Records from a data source

* * * * * * *

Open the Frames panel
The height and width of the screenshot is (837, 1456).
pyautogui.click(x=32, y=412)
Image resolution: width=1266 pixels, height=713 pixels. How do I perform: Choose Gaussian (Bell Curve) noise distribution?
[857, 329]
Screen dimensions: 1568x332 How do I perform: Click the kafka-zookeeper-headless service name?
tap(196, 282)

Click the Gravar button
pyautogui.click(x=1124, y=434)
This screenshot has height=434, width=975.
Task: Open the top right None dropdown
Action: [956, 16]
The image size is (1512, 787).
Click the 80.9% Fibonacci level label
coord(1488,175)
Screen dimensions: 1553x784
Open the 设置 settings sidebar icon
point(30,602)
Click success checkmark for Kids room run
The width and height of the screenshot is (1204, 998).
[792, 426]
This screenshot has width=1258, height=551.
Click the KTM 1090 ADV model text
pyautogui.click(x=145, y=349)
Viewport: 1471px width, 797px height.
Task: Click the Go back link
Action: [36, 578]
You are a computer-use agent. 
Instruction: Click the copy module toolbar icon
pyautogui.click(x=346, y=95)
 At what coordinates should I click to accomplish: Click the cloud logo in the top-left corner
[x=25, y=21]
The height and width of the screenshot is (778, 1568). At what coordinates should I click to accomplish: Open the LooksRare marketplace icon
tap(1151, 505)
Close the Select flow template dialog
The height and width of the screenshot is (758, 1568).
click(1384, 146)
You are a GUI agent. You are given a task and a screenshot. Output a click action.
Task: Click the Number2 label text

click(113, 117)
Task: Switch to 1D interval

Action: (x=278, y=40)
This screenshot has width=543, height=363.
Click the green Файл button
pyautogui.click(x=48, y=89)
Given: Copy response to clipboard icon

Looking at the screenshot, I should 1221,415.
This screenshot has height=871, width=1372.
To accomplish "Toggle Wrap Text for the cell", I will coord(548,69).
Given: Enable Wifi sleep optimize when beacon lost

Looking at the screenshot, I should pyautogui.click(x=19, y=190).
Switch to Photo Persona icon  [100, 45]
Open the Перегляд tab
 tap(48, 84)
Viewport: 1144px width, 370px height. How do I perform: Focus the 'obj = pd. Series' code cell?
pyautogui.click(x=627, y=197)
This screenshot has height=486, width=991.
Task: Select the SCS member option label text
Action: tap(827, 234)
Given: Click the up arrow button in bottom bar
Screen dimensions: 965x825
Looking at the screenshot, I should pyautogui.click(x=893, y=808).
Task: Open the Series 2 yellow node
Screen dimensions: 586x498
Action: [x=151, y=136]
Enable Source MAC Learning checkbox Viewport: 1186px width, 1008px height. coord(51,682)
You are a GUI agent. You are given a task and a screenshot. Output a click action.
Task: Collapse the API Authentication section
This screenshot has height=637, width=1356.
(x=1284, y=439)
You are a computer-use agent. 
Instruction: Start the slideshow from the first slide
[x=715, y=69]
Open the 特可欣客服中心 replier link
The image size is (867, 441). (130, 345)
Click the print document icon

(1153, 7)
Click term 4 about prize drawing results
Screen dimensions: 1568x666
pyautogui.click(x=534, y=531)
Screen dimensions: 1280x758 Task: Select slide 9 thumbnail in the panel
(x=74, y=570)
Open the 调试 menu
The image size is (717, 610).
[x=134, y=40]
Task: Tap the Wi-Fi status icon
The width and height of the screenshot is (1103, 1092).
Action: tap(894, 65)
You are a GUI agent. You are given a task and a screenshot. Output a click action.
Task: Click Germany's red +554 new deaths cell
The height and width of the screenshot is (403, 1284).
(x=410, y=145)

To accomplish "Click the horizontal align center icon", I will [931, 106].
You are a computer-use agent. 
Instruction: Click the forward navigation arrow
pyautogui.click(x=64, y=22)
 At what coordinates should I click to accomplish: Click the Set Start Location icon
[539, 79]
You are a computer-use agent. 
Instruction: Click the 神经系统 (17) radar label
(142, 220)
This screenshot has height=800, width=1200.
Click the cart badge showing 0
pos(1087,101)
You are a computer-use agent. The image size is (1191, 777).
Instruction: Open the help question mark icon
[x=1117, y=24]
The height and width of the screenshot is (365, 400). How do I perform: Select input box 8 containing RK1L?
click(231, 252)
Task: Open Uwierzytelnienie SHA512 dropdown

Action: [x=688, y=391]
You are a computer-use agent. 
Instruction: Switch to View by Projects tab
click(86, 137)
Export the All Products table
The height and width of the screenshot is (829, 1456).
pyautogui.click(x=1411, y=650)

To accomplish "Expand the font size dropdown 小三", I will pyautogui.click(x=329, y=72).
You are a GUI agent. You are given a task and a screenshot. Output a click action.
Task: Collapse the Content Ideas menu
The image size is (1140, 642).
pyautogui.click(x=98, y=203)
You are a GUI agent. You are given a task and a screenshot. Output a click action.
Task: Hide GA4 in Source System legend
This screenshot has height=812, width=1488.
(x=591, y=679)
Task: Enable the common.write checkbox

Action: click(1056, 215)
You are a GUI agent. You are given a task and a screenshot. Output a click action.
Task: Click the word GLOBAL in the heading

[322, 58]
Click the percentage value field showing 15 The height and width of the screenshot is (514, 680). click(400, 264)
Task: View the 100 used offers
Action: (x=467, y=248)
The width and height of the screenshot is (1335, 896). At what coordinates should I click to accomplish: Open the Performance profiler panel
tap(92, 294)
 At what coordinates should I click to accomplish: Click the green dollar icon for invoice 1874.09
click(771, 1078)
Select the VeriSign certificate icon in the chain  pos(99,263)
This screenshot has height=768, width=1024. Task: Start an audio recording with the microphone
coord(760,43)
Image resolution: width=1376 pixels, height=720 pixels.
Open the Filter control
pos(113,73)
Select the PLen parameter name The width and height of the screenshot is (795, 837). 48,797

* * * * * * *

WHAT IS ASKED - Reproduce all of the entries above line for line, with no changes.

TASK SOLUTION -
Open the Frames panel
The height and width of the screenshot is (837, 1456).
pyautogui.click(x=32, y=412)
Image resolution: width=1266 pixels, height=713 pixels. How do I perform: Choose Gaussian (Bell Curve) noise distribution?
[857, 329]
Screen dimensions: 1568x332 How do I perform: Click the kafka-zookeeper-headless service name?
tap(196, 282)

Click the Gravar button
pyautogui.click(x=1124, y=434)
This screenshot has height=434, width=975.
Task: Open the top right None dropdown
Action: [956, 16]
The image size is (1512, 787).
Click the 80.9% Fibonacci level label
coord(1488,175)
Screen dimensions: 1553x784
Open the 设置 settings sidebar icon
point(30,602)
Click success checkmark for Kids room run
The width and height of the screenshot is (1204, 998).
[792, 426]
This screenshot has width=1258, height=551.
Click the KTM 1090 ADV model text
pyautogui.click(x=145, y=349)
Viewport: 1471px width, 797px height.
Task: Click the Go back link
Action: [36, 578]
You are a computer-use agent. 
Instruction: Click the copy module toolbar icon
pyautogui.click(x=346, y=95)
 At what coordinates should I click to accomplish: Click the cloud logo in the top-left corner
[x=25, y=21]
The height and width of the screenshot is (778, 1568). At what coordinates should I click to accomplish: Open the LooksRare marketplace icon
tap(1151, 505)
Close the Select flow template dialog
The height and width of the screenshot is (758, 1568).
click(1384, 146)
You are a GUI agent. You are given a task and a screenshot. Output a click action.
Task: Click the Number2 label text

click(113, 117)
Task: Switch to 1D interval

Action: (x=278, y=40)
This screenshot has width=543, height=363.
Click the green Файл button
pyautogui.click(x=48, y=89)
Given: Copy response to clipboard icon

Looking at the screenshot, I should 1221,415.
This screenshot has height=871, width=1372.
To accomplish "Toggle Wrap Text for the cell", I will coord(548,69).
Given: Enable Wifi sleep optimize when beacon lost

Looking at the screenshot, I should pyautogui.click(x=19, y=190).
Switch to Photo Persona icon  [100, 45]
Open the Перегляд tab
 tap(48, 84)
Viewport: 1144px width, 370px height. How do I perform: Focus the 'obj = pd. Series' code cell?
pyautogui.click(x=627, y=197)
This screenshot has height=486, width=991.
Task: Select the SCS member option label text
Action: tap(827, 234)
Given: Click the up arrow button in bottom bar
Screen dimensions: 965x825
Looking at the screenshot, I should pyautogui.click(x=893, y=808).
Task: Open the Series 2 yellow node
Screen dimensions: 586x498
Action: [x=151, y=136]
Enable Source MAC Learning checkbox Viewport: 1186px width, 1008px height. coord(51,682)
You are a GUI agent. You are given a task and a screenshot. Output a click action.
Task: Collapse the API Authentication section
This screenshot has height=637, width=1356.
(x=1284, y=439)
You are a computer-use agent. 
Instruction: Start the slideshow from the first slide
[x=715, y=69]
Open the 特可欣客服中心 replier link
The image size is (867, 441). (130, 345)
Click the print document icon

(1153, 7)
Click term 4 about prize drawing results
Screen dimensions: 1568x666
pyautogui.click(x=534, y=531)
Screen dimensions: 1280x758 Task: Select slide 9 thumbnail in the panel
(x=74, y=570)
Open the 调试 menu
The image size is (717, 610).
[x=134, y=40]
Task: Tap the Wi-Fi status icon
The width and height of the screenshot is (1103, 1092).
Action: tap(894, 65)
You are a GUI agent. You are given a task and a screenshot. Output a click action.
Task: Click Germany's red +554 new deaths cell
The height and width of the screenshot is (403, 1284).
(x=410, y=145)

To accomplish "Click the horizontal align center icon", I will [931, 106].
You are a computer-use agent. 
Instruction: Click the forward navigation arrow
pyautogui.click(x=64, y=22)
 At what coordinates should I click to accomplish: Click the Set Start Location icon
[539, 79]
You are a computer-use agent. 
Instruction: Click the 神经系统 (17) radar label
(142, 220)
This screenshot has height=800, width=1200.
Click the cart badge showing 0
pos(1087,101)
You are a computer-use agent. The image size is (1191, 777).
Instruction: Open the help question mark icon
[x=1117, y=24]
The height and width of the screenshot is (365, 400). How do I perform: Select input box 8 containing RK1L?
click(231, 252)
Task: Open Uwierzytelnienie SHA512 dropdown

Action: [x=688, y=391]
You are a computer-use agent. 
Instruction: Switch to View by Projects tab
click(86, 137)
Export the All Products table
The height and width of the screenshot is (829, 1456).
pyautogui.click(x=1411, y=650)

To accomplish "Expand the font size dropdown 小三", I will pyautogui.click(x=329, y=72).
You are a GUI agent. You are given a task and a screenshot. Output a click action.
Task: Collapse the Content Ideas menu
The image size is (1140, 642).
pyautogui.click(x=98, y=203)
You are a GUI agent. You are given a task and a screenshot. Output a click action.
Task: Hide GA4 in Source System legend
This screenshot has height=812, width=1488.
(x=591, y=679)
Task: Enable the common.write checkbox

Action: click(1056, 215)
You are a GUI agent. You are given a task and a screenshot. Output a click action.
Task: Click the word GLOBAL in the heading

[322, 58]
Click the percentage value field showing 15 The height and width of the screenshot is (514, 680). click(400, 264)
Task: View the 100 used offers
Action: (x=467, y=248)
The width and height of the screenshot is (1335, 896). At what coordinates should I click to accomplish: Open the Performance profiler panel
tap(92, 294)
 At what coordinates should I click to accomplish: Click the green dollar icon for invoice 1874.09
click(771, 1078)
Select the VeriSign certificate icon in the chain  pos(99,263)
This screenshot has height=768, width=1024. Task: Start an audio recording with the microphone
coord(760,43)
Image resolution: width=1376 pixels, height=720 pixels.
Open the Filter control
pos(113,73)
Select the PLen parameter name The width and height of the screenshot is (795, 837). 48,797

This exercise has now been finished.